例えばキムタクが泣いているシーンを表現したいと思った時演出家はこういうことを考えます。

①キムタクはどこで泣いているか
 → 場所によって様々なシチュエーションを表現できます。例えば公園、牢屋、ベッドの上……

②どういう風に光を当てるか
 → 朝なのか夜なのかを表現できるだけでなく、影を作ることで暗いイメージを作ることもできます。

③どういう音(BGM)を流すのか
 → クラッシックを流すと悲劇的な重みをもったシーンになりますし、悲しいシーンでGREENとかを流すとギャグになります。

④どういう風に泣いているのか
 → 叫んでいるのか、シクシクと泣いているのか。

⑤どういう向きで泣いているのか
 → 正面で泣いているのか、それとも後ろを向いて泣いているのか。

「キムタクが泣いている」というだけで、これだけの選択肢があるわけです。
様々な組み合わせの中、最良の一手を選びます。イメージします。
イメージできたらそれをどう表現するか。一人ではできません。役者もいますし、技術スタッフもいます。その一人一人とでっかい「キムタク泣いているイメージ」を共有し、みんなで創ります。そして指示を出し、調整します。

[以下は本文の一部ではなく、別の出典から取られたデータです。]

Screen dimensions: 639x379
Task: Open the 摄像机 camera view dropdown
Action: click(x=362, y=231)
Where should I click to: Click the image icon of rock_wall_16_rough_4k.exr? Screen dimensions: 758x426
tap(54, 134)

イメージを考え、伝え、共に創る。これが演出の仕事です。
え?キムタクなら何やったって大丈夫だろうって?
そりゃそうでしょう!!キムタクでてくれねーかな!!!

ぼくが考えたイメージを仲間と作る喜び。
それをお客さんが感動してくれた時の喜び。
それを一番感じられるのは演出です。役者の演技に音や光が入って一つの作品になった時、正直鳥肌もんです。やめられません。

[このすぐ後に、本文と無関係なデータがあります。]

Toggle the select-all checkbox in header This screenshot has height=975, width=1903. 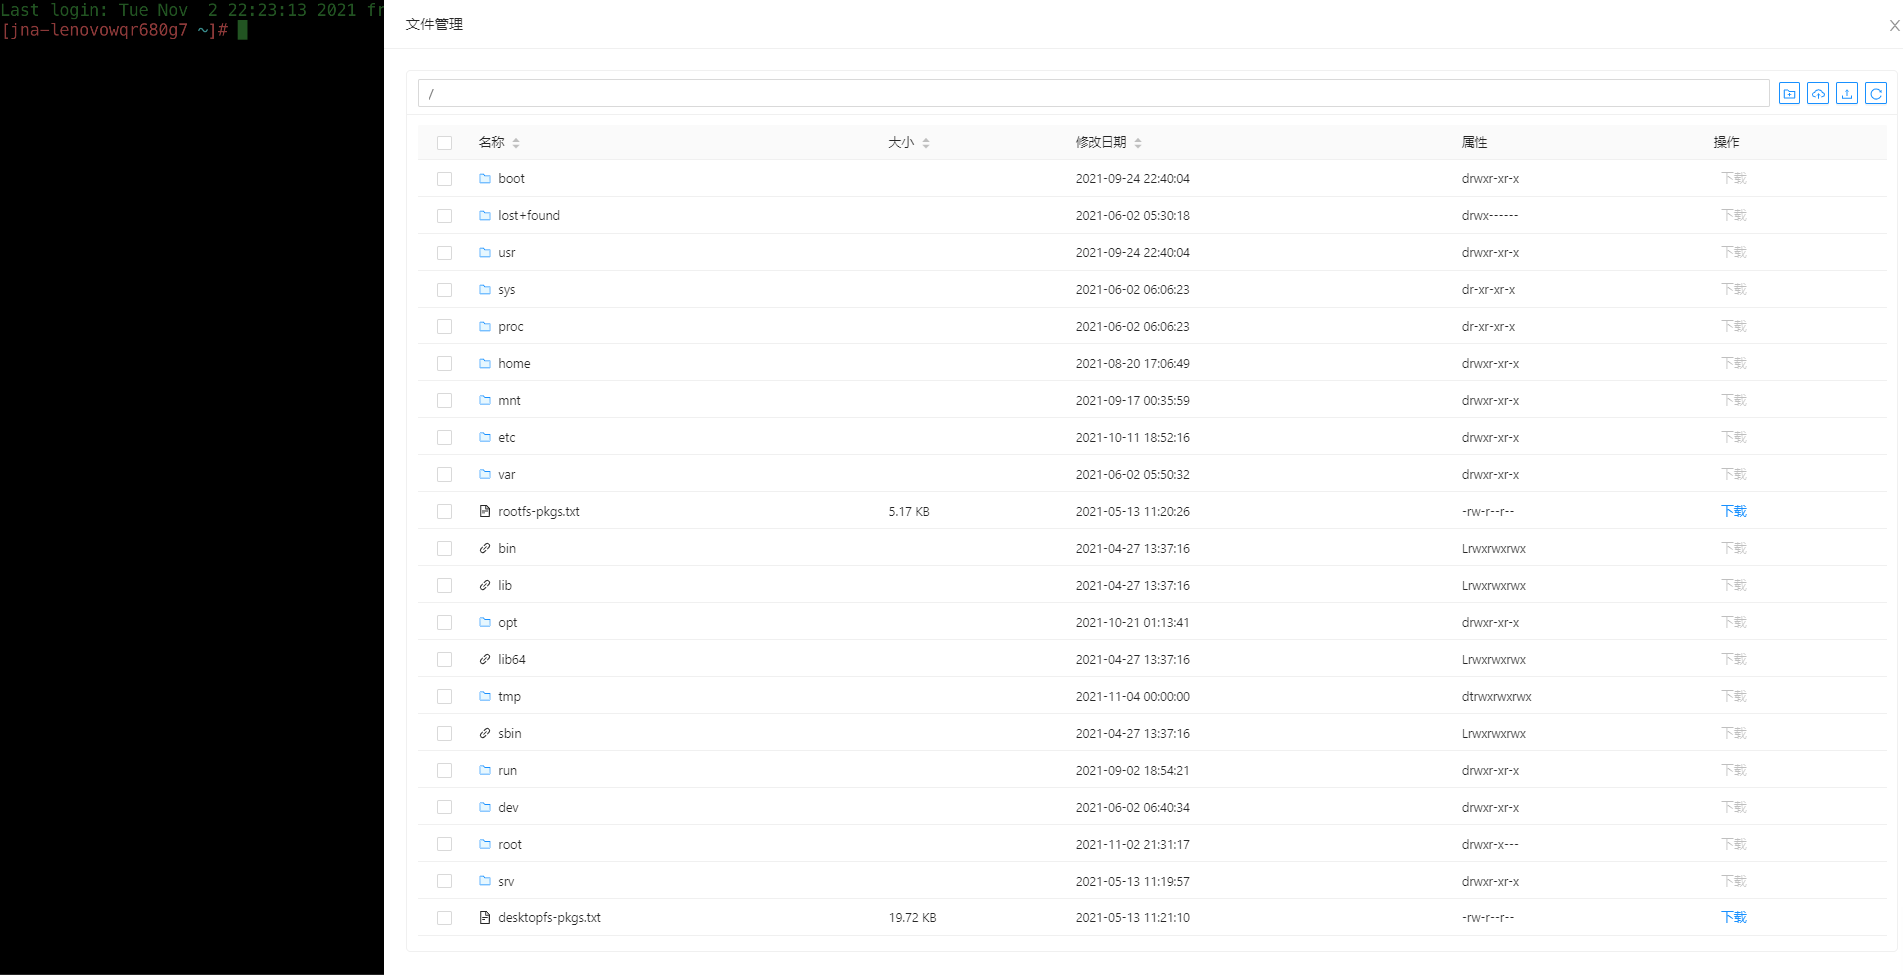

まあやめられないからこんなに貧乏なんですけれども!!!
キムタクが出演してくれる演劇をやったら、モテるんだろうな……

慶應大学出身の演劇関係者はこんな人が……!

学生時代、鬼のように猛勉強し念願の慶應義塾大学に入学しました。憧れの慶應ボーイ、合コンとかでもモテることで有名なあの慶應。将来の夢は国際弁護士か国家公務員!と高らかに謳っていたのですが、気がついたら演劇漬けの毎日で、5年間在籍して残念ながら中退。その後アルバイトして月給6万の極貧生活の中、劇団を続けてきました。高橋がなりさんに「お前のような確約されたエリート街道を投げ売った奴らが演劇には沢山いるんだろうな」とおっしゃっていただいたのですが、まさにその通り。中には表現の道で大成功された諸先輩方も数多くいらっしゃるので、そのうち超大御所二人と今乗りに乗っている一人を、最後にご紹介させてください。

浅利慶太(演出家)
劇団四季の創設者・演出家。この方も大学中退し、表現の道を選んだということだけに関しては自分と一緒です。こんなこと言うのもおこがましい!誰もが知っている劇団四季というブランドを作り、今でも日本の演劇界のトップを突っぱしってらっしゃる大先輩の浅利慶太さん。数々の業績から、中退しながらも今では大学の評議員もされています。劇団四季に入団する為に厳しい選考があるのですが、見事合格すると手取りで20万弱の給料が支給されるとのことで今でも若き俳優は劇団四季を目指しているケースが多いです。

つかこうへい
慶應大学なんかくだらねえと中退し、ライバルである早稲田演劇で名を馳せた偉大な演劇の巨匠で、「日本の演劇の歴史は『つか以前』・『つか以降』に別れる」とまで言われる大演出家。「演出家と言えば灰皿を女優に投げつける」というイメージは彼が作ったと言われるほど怖い存在だったそうです。人の罵倒の仕方がとにかく天才的で、どんなドMな俳優でもトラウマになるほど。最終的に彼の演出を受けた人は前向きなマゾヒストとなることで有名です。斬新な作品が多く、「凡庸なものを全て否定する」スピリッツを、今でも多くの演劇人が継承しています。僕が最も尊敬する演出家です。

松居大悟(演出家・映画監督)
劇団「ゴジゲン」の主宰で、NHK連続ドラマの脚本家では最年少記録としてドラマデビュー。2012年に『アフロ田中』で監督デビュー。その他に若者に大人気の「クリープハイプ のビデオクリップを手がけています。直属の先輩で、色々お話を聞く機会も多いのですが、29才、未だ童貞。「おれは作品の為なら一生童貞でも良いんだよ」とおっしゃっていたのがまぶしすぎたのを今でも覚えています。好きなAVシリーズは『彼氏のチ○ポはど〜れだ!?』。

いつか諸先輩方のように成功できる様、kaku-butsuで培ったエロエロパワーを下に今後も創作活動に精を入れようと思います。まあぶっちゃけ、モテたいんですけど!!モテたい!!